* WHAT TO PRODUCE *
Please repeat exactly the lines below from the one containing "Click the horizontal" down to the one containing "This screenshot has width=621, height=300.", both included, and nothing else.
────────────────
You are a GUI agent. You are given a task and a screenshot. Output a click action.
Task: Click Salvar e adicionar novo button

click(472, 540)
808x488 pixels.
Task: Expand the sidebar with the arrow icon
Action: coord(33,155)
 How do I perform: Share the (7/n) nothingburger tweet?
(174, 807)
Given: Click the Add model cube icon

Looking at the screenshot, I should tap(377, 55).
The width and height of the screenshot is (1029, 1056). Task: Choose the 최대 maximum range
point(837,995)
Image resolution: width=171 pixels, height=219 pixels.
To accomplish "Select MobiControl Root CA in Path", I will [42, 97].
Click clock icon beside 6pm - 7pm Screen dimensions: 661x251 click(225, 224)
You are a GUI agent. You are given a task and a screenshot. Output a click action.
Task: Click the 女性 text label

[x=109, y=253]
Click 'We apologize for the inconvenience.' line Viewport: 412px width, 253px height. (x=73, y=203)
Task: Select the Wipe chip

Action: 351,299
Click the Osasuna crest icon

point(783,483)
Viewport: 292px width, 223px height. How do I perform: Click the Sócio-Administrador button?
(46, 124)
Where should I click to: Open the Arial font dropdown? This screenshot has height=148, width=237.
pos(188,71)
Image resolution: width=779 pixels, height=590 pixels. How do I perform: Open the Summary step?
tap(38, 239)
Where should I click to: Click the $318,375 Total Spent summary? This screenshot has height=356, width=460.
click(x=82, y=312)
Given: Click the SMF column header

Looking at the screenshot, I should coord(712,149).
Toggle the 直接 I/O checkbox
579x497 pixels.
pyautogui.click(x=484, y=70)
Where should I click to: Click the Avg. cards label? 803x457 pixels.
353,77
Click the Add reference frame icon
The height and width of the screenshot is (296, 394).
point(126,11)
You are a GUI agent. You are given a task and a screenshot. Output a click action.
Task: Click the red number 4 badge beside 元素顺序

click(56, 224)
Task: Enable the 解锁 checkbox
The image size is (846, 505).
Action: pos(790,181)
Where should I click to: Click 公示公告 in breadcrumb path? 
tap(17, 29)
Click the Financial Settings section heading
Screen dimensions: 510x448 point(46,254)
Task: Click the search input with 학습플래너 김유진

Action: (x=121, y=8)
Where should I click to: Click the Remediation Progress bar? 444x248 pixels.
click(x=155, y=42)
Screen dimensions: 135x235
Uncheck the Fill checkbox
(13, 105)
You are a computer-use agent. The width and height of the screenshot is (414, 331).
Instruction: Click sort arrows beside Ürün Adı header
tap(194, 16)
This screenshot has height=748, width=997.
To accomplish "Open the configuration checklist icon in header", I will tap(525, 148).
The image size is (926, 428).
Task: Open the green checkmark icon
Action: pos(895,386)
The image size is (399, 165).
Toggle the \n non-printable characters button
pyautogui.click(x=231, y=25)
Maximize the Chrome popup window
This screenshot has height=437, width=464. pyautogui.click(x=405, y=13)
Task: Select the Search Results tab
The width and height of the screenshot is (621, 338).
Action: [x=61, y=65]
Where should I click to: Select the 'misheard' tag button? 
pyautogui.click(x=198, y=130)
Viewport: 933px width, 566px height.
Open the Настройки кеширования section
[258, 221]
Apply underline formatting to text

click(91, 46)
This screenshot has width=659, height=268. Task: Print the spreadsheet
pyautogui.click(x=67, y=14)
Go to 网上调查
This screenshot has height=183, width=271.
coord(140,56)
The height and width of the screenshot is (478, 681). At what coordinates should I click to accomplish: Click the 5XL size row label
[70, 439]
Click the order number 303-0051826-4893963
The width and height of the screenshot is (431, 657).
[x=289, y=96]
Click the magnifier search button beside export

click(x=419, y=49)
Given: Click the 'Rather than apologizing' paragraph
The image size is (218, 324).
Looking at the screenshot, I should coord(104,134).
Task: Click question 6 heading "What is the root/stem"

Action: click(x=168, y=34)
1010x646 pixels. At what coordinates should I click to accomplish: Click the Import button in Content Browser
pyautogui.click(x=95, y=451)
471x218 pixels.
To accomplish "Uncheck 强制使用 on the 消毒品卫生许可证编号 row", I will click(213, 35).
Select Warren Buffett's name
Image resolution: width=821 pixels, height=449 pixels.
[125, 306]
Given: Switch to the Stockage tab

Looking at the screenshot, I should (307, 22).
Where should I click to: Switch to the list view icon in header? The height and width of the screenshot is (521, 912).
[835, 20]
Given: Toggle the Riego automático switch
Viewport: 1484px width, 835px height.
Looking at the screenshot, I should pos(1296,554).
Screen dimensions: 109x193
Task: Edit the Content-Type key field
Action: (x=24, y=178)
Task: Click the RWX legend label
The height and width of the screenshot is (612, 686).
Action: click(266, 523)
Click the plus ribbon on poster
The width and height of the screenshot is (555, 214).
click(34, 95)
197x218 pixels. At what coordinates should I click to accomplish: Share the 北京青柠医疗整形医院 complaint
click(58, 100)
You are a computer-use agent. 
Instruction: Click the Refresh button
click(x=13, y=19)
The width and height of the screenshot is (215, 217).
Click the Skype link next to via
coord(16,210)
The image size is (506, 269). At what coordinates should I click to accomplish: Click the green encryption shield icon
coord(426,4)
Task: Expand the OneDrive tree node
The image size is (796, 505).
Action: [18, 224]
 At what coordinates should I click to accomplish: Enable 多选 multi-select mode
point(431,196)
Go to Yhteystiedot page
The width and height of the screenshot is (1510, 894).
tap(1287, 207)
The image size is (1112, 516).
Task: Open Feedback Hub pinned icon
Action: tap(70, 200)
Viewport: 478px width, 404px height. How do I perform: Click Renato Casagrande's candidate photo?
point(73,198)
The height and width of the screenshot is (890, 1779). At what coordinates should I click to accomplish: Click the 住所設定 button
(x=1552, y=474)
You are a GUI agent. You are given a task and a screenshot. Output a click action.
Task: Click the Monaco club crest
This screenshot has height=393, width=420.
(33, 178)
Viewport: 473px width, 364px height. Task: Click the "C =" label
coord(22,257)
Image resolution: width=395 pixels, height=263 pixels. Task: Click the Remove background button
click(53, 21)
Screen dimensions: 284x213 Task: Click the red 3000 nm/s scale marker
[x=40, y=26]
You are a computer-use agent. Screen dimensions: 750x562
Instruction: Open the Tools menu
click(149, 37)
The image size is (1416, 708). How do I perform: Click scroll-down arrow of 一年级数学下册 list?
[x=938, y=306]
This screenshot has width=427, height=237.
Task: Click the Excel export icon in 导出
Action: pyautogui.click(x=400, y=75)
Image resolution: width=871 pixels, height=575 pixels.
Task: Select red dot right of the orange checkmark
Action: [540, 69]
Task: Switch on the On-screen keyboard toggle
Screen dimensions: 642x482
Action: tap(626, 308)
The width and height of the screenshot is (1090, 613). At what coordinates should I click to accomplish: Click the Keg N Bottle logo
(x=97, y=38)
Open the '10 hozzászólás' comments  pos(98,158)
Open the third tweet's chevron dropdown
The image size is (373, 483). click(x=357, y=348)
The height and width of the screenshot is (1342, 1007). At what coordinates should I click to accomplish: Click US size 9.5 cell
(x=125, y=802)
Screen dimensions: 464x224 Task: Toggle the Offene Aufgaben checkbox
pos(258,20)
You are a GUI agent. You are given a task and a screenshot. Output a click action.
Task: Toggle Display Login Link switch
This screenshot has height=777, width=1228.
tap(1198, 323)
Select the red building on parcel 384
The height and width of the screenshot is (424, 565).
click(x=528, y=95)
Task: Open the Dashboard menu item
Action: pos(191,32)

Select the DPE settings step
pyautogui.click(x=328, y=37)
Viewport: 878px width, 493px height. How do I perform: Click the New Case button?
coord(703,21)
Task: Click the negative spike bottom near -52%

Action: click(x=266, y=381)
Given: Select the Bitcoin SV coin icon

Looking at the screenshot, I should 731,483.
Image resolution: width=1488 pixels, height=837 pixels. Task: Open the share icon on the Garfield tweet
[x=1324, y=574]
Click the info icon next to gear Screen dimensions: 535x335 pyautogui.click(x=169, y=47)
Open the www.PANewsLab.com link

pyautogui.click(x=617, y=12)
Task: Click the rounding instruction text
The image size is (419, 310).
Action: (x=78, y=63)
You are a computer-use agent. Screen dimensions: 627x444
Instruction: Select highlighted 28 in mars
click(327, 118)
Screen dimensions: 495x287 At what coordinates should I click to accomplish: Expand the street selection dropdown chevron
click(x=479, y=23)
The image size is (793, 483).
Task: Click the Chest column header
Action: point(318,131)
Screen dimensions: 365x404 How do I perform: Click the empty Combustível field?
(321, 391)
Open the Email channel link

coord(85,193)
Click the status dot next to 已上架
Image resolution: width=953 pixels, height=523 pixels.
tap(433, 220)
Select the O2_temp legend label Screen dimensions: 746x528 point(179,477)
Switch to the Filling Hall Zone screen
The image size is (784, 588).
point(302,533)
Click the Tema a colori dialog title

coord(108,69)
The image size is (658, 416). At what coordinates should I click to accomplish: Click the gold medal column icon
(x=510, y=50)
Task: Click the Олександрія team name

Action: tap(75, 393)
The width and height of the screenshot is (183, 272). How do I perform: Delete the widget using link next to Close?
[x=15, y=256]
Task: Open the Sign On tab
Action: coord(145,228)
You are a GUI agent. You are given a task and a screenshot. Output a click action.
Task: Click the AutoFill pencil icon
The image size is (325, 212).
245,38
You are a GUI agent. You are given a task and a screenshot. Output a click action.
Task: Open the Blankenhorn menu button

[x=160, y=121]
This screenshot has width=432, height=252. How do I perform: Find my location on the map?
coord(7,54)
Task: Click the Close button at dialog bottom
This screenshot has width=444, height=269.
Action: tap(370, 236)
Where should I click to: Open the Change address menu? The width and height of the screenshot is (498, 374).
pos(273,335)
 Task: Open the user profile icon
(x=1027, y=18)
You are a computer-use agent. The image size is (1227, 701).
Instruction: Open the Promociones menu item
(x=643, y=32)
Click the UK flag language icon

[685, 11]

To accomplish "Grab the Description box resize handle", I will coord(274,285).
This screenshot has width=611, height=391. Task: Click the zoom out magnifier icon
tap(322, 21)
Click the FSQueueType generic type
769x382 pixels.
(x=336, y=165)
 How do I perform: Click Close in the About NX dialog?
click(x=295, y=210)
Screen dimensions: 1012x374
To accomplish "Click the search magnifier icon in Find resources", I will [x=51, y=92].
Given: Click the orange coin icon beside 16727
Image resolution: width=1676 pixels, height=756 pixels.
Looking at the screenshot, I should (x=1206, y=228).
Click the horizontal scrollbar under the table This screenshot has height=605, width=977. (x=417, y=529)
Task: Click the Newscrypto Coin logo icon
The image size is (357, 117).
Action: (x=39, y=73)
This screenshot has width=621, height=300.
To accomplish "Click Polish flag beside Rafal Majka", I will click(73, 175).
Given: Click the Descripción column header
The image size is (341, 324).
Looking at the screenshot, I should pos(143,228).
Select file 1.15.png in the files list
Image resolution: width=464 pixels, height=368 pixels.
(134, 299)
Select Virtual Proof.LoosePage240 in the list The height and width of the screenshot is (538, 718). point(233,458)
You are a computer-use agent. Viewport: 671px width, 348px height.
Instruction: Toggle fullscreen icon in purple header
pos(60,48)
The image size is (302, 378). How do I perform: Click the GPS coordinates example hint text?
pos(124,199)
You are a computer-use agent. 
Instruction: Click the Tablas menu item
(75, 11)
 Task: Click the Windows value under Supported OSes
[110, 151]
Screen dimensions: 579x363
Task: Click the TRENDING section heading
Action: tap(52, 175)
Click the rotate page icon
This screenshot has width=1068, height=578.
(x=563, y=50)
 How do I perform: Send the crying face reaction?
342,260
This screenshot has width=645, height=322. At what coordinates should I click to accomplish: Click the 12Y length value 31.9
────────────────
* RESPONSE TO THE TASK *
Click the horizontal scrollbar under the table This screenshot has height=605, width=977. (x=417, y=529)
Task: Click the Newscrypto Coin logo icon
The image size is (357, 117).
Action: (x=39, y=73)
This screenshot has width=621, height=300.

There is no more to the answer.